Your answer must be an exact copy of the records below, minus any images.

*** Opening of RECORDS ***

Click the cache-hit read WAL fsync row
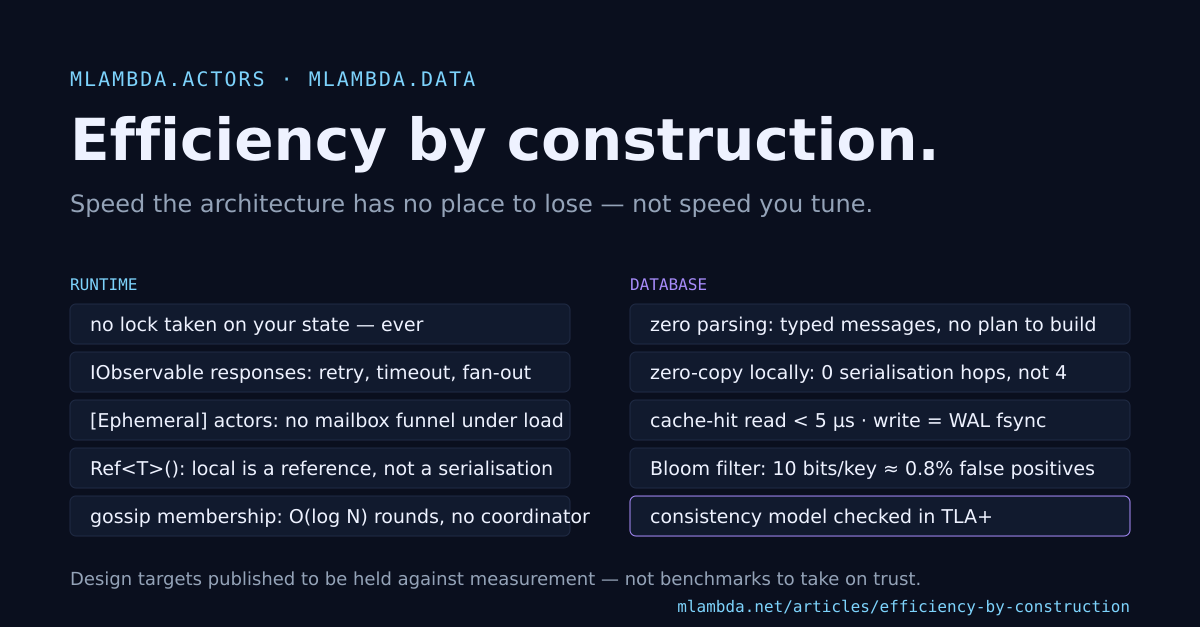Viewport: 1200px width, 627px height. [880, 420]
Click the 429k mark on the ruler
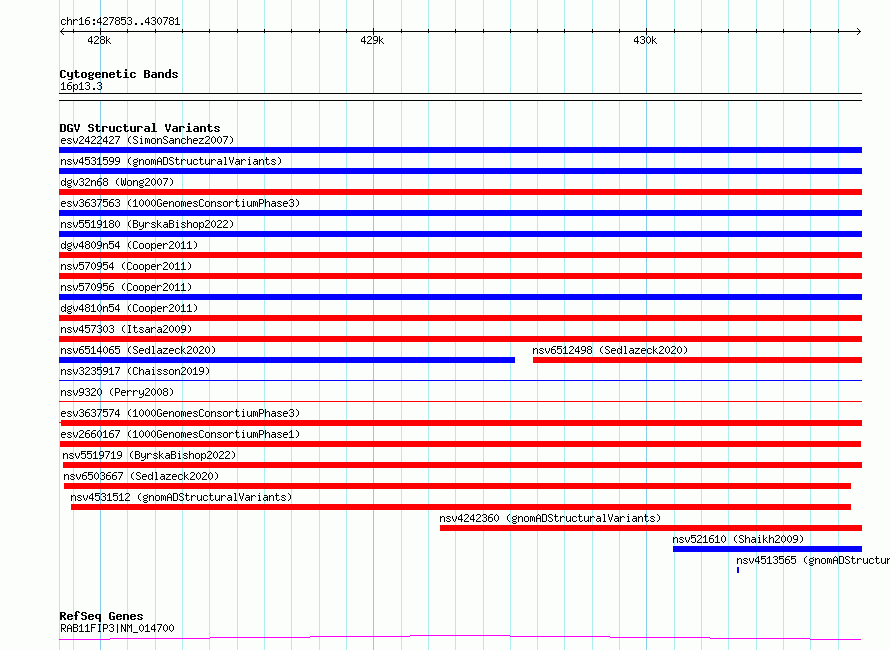This screenshot has height=650, width=890. [x=372, y=41]
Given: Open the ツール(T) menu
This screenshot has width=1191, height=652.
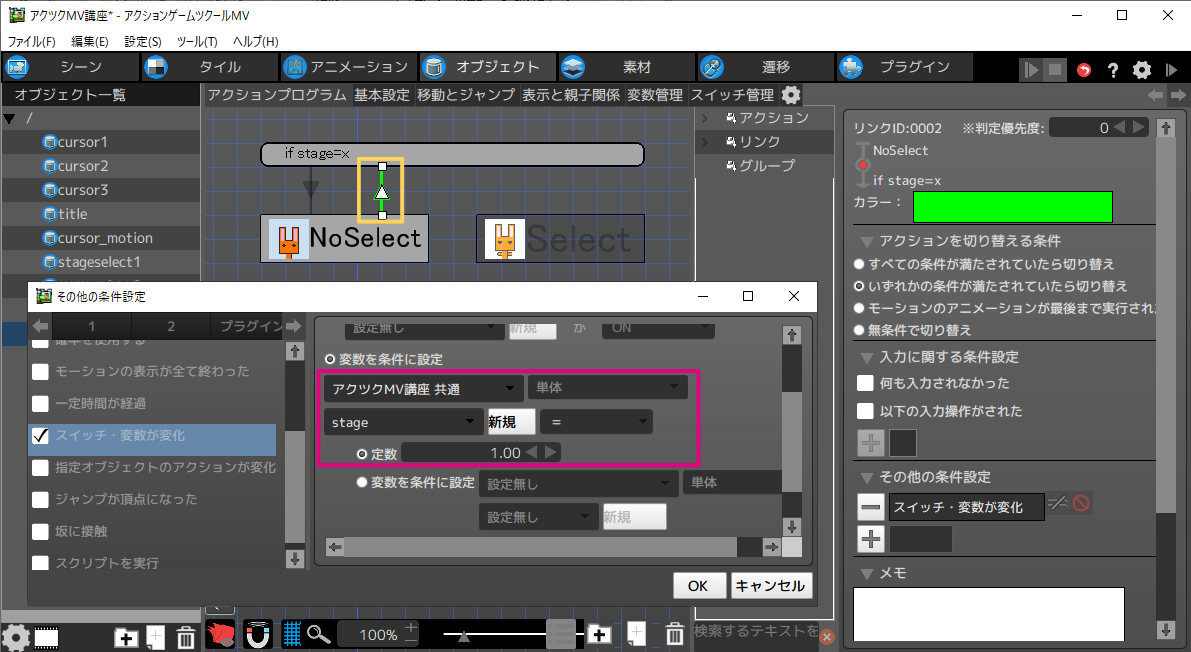Looking at the screenshot, I should click(x=196, y=41).
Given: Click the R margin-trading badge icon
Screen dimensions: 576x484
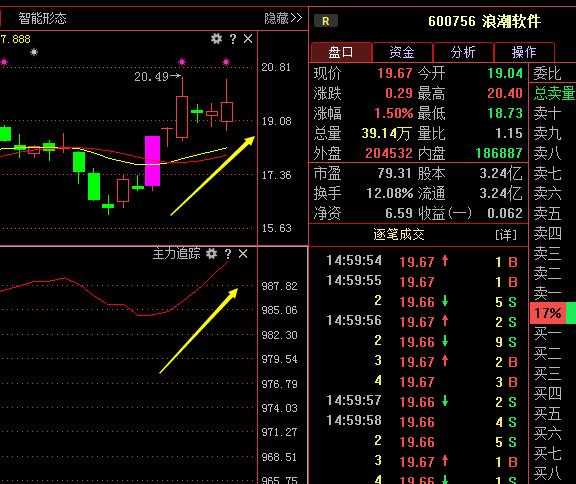Looking at the screenshot, I should 325,21.
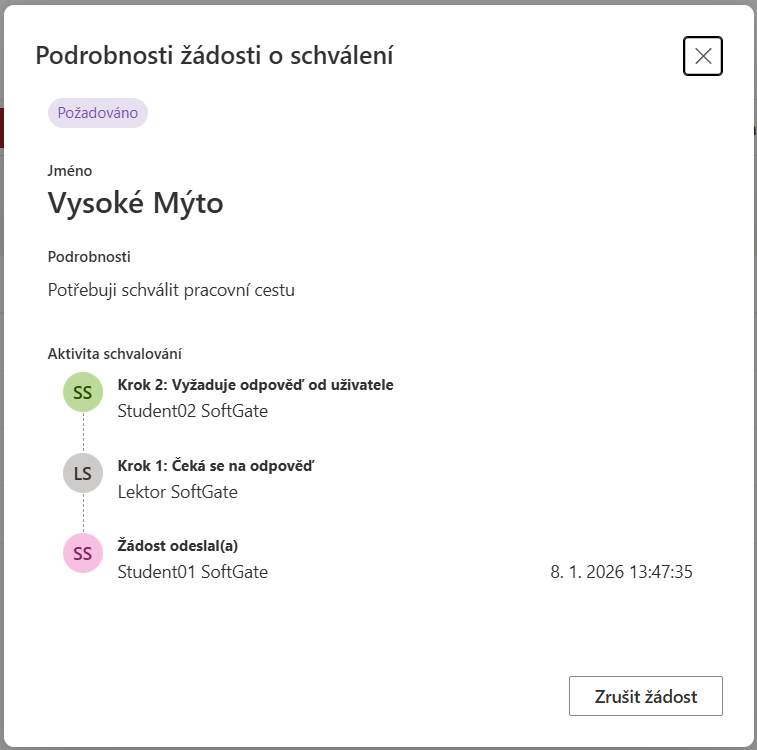Click the Lektor SoftGate approver name
Screen dimensions: 757x750
[x=178, y=492]
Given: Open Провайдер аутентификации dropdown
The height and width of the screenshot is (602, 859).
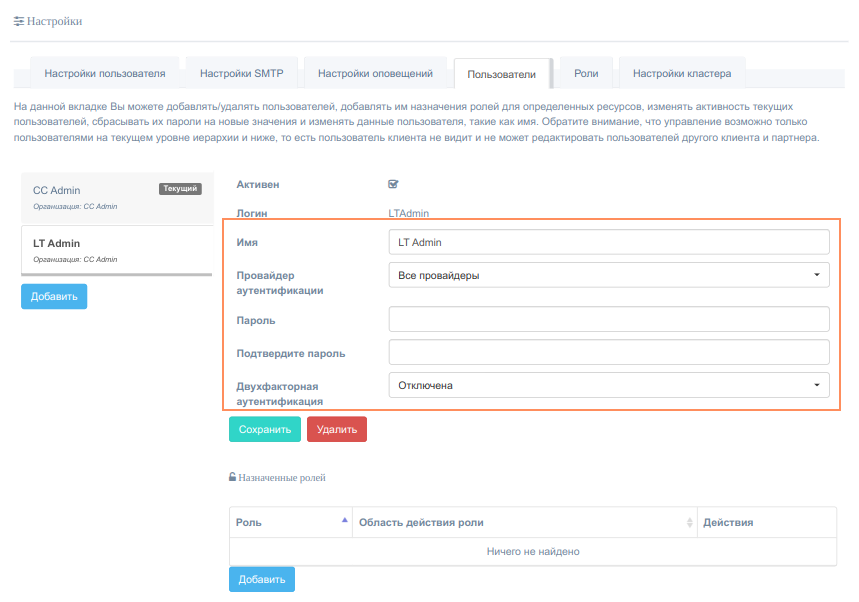Looking at the screenshot, I should pos(608,275).
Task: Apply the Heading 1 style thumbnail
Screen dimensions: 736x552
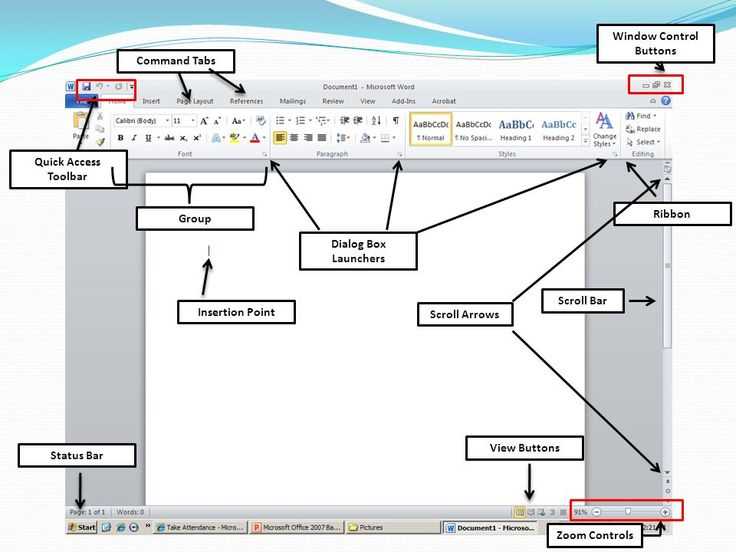Action: click(x=516, y=130)
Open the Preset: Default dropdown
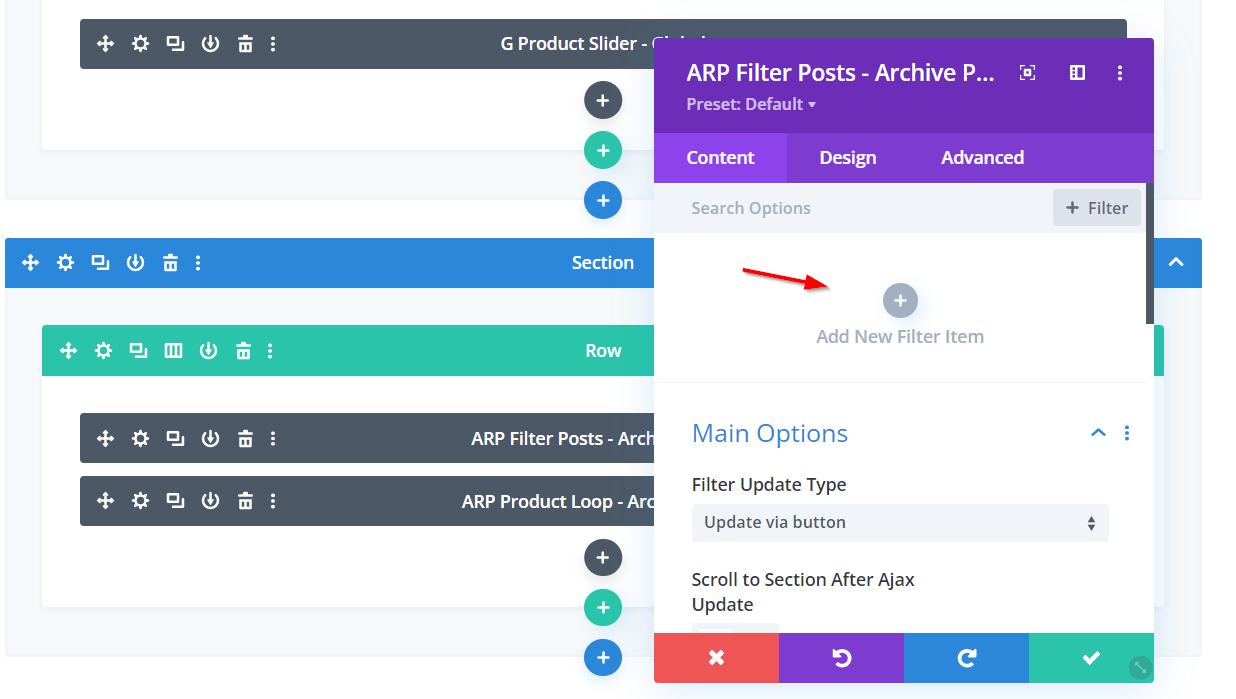Viewport: 1236px width, 699px height. click(x=751, y=105)
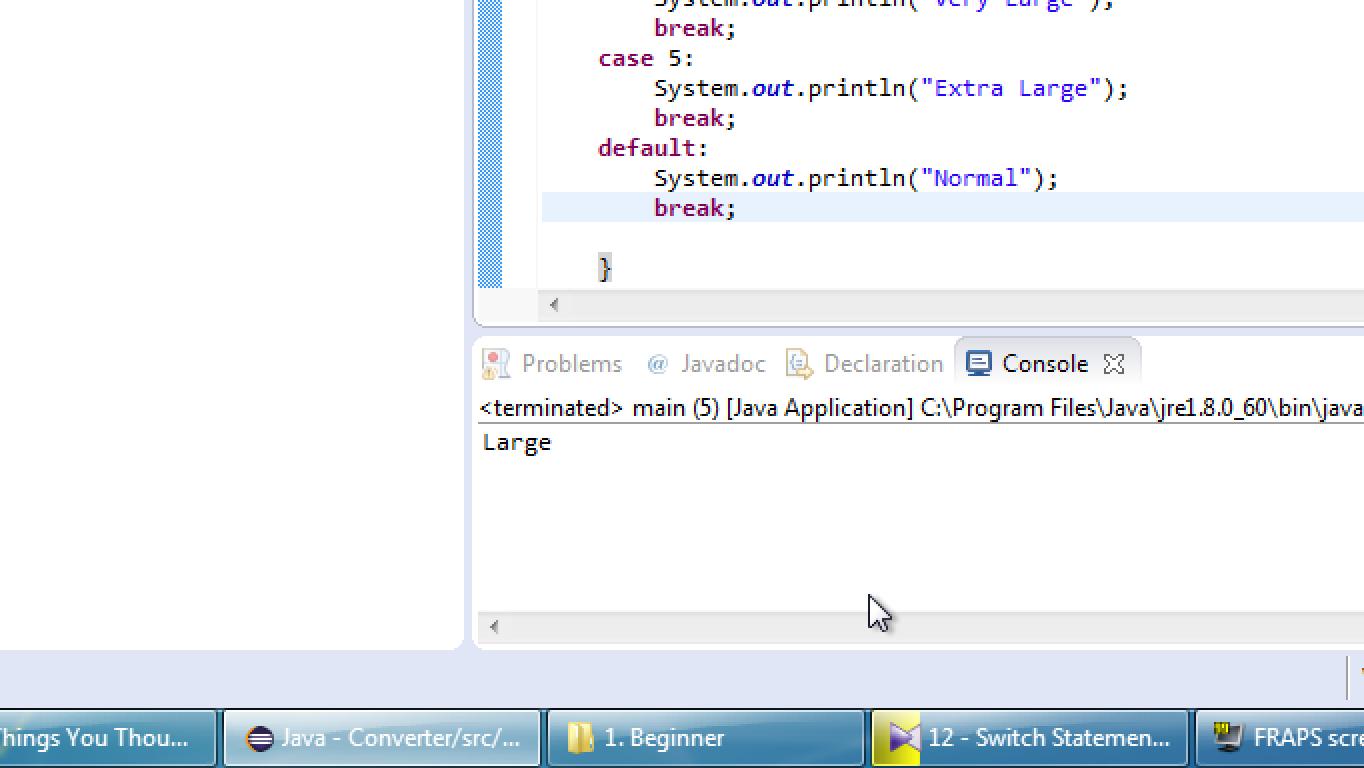Click the Declaration view icon
Image resolution: width=1364 pixels, height=768 pixels.
[x=798, y=363]
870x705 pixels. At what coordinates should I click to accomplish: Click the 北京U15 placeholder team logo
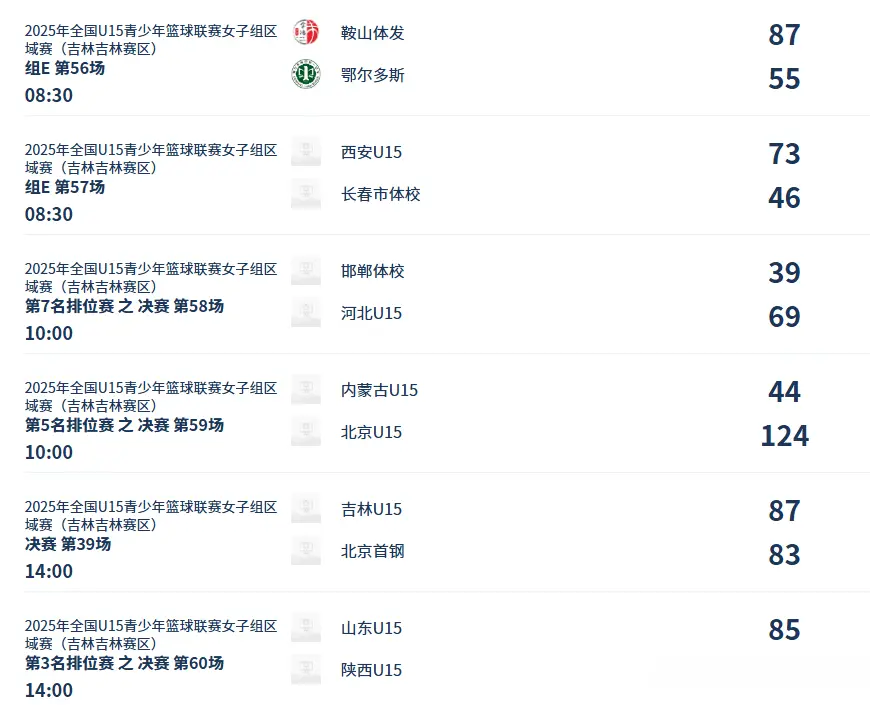pyautogui.click(x=306, y=432)
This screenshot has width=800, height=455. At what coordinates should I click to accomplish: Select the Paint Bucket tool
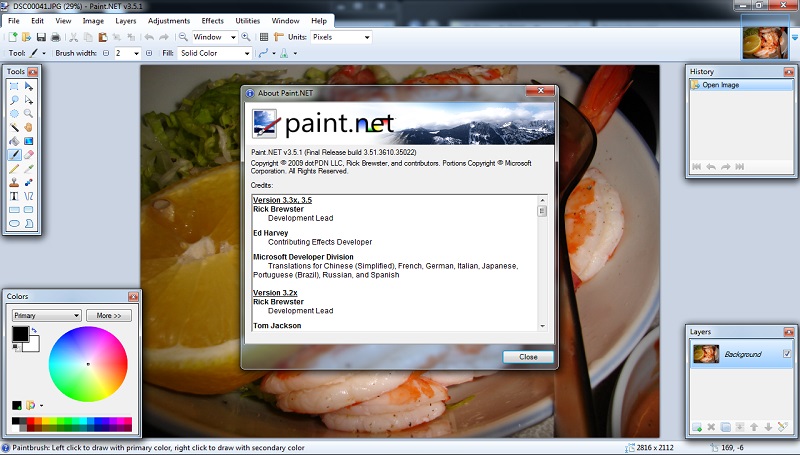(x=14, y=141)
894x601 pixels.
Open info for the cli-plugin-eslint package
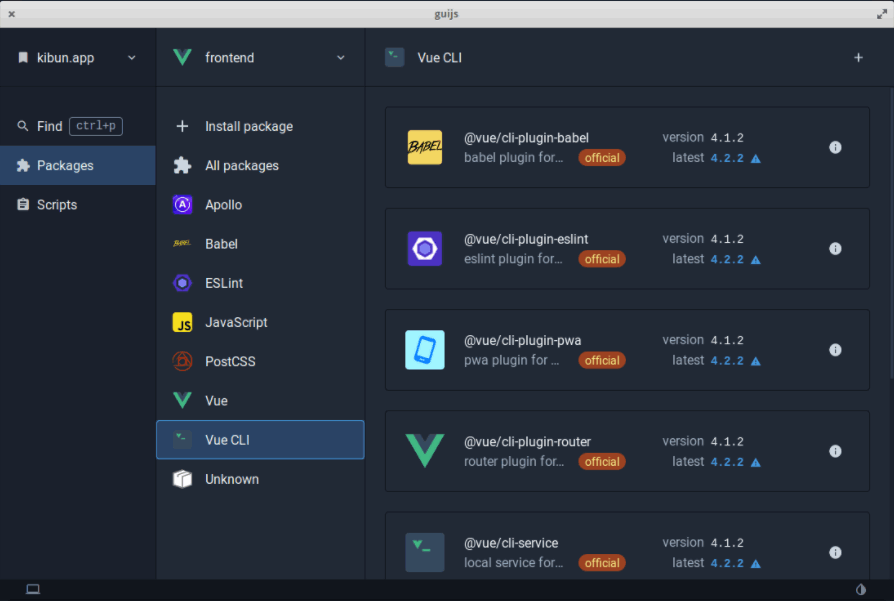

*** Close of RECORDS ***

> [SOLVED PROBLEM]
Click the cache-hit read WAL fsync row
Viewport: 1200px width, 627px height. [880, 420]
Click the 429k mark on the ruler
This screenshot has height=650, width=890. [x=372, y=41]
Given: Open the ツール(T) menu
This screenshot has width=1191, height=652.
Looking at the screenshot, I should click(x=196, y=41).
Given: Click the R margin-trading badge icon
Screen dimensions: 576x484
Looking at the screenshot, I should 325,21.
Click the Lektor SoftGate approver name
Screen dimensions: 757x750
[x=178, y=492]
Given: Open Провайдер аутентификации dropdown
The height and width of the screenshot is (602, 859).
Looking at the screenshot, I should pos(608,275).
Task: Apply the Heading 1 style thumbnail
Screen dimensions: 736x552
Action: click(x=516, y=130)
Open the Preset: Default dropdown
Viewport: 1236px width, 699px height. click(x=751, y=105)
Click the Declaration view icon
Image resolution: width=1364 pixels, height=768 pixels.
[x=798, y=363]
870x705 pixels. At what coordinates should I click to accomplish: Click the 北京U15 placeholder team logo
pyautogui.click(x=306, y=432)
This screenshot has width=800, height=455. At what coordinates should I click to accomplish: Select the Paint Bucket tool
(x=14, y=141)
894x601 pixels.
Open info for the cli-plugin-eslint package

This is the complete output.